In this scenario, the reworked definitions of Marxism, but above all decolonial and feminist criticism, have constantly proven to be rich sources of fertile questions with huge political significance, thus forming an essential aspect of the research. As such, our first public seminar focuses on the relationships between production and reproduction, new definitions of work and the economy itself from the perspective of feminist thinking, new types of associations and unions, and the relationships between income, class, time and gender.
If the concept of work has been redefined several times over the course of history, and if, as the Working Dead project postulates, we are currently undergoing a full-blown change to the productive economy, how will the post-work scenario affect the sustainability of life and reproductive work? What new debates does the post-industrial perspective open up in relation to gender and sex? Where and how do we construct our processes of subjectification and embodiment in a global workplace defined by immaterial work? What place is reserved for the material sustenance of life, the body that cares and caregiving? And, in this apparently deliquescent world, what other ways of organised cooperation and struggle can we envisage if traditional unions have become institutions of kowtowing agreement?
Matxalen Legarreta. Degree in Sociology from the UPV/EHU and International Doctorate in Sociology from the same university. She has undertaken postgraduate studies both at the UPV/EHU (University Specialisation in Applied Social Research) and at the Universidad Complutense de Madrid (Specialising in the Sociology of Consumption: Market Research Theory and Practice). She has been a lecturer at the Sociology 2 Department at the UPV/EHU since 2008. Her main areas of research are: domestic work and caregiving, gender inequalities, time-budget surveys and the sociology of time. She works from a feminist perspective focused on the sustainability of life. She is a member of the AFIT Feminist Anthropology Research Group.
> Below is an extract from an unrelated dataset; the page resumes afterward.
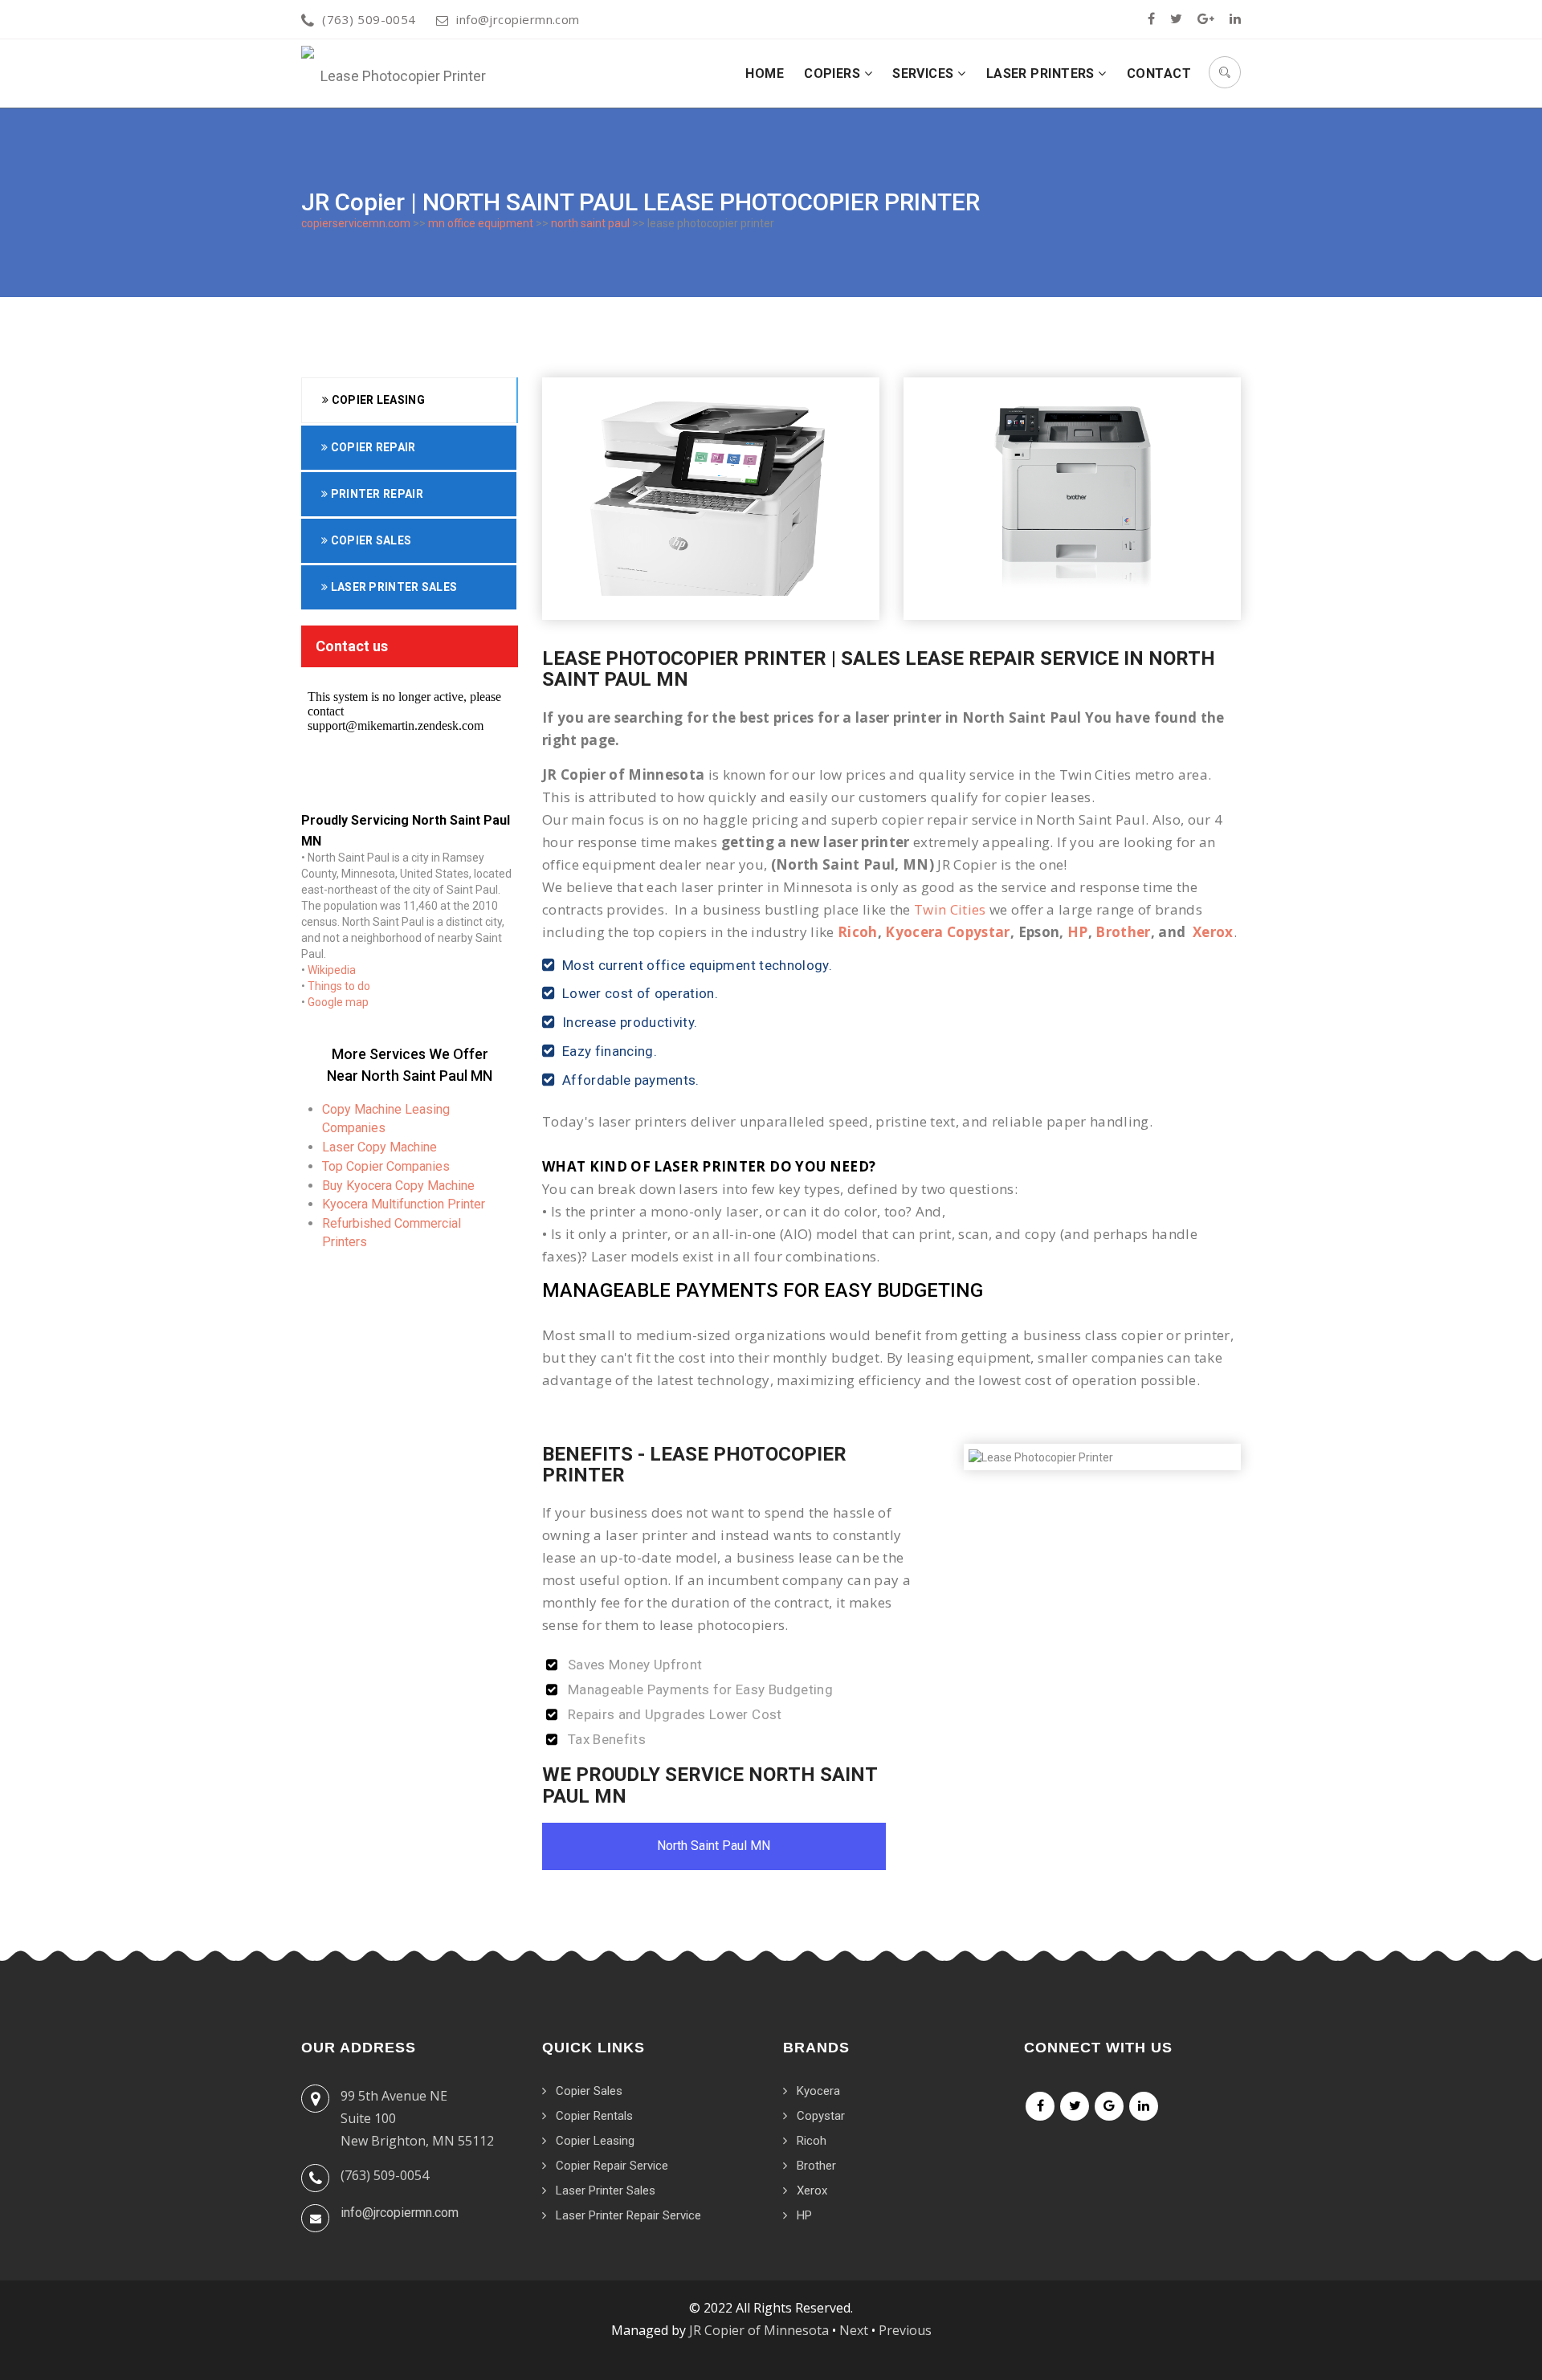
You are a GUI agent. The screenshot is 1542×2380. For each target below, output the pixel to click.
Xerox (1213, 932)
Marta Malo de Molina. Translator and "militant researcher", she has spent more than a decade participating in and promoting research focused on and guided by emancipation practices. She has been a member of numerous collectives and driven platforms for action such as Eskalera Karakola, El Laboratorio II, Precarias a la deriva, Observatorio Metropolitano (where she carried out research on neoliberal government and borders together with Débora Ávila), El Ferrocarril Clandestino, Yo sí Sanidad Universal and Radio Onda Precaria, among many others. Co-author of the book Ensayos y experiencias entre investigación y militancia [Essays and experiences in research and activism] (Traficantes de sueños, 2004), she has taught for the Campus Relatoras feminist training platform and the Nociones Comunes political training project, and has written a number of articles for newspapers and magazines such as El Diario, Diagonal, Nodo50, etc.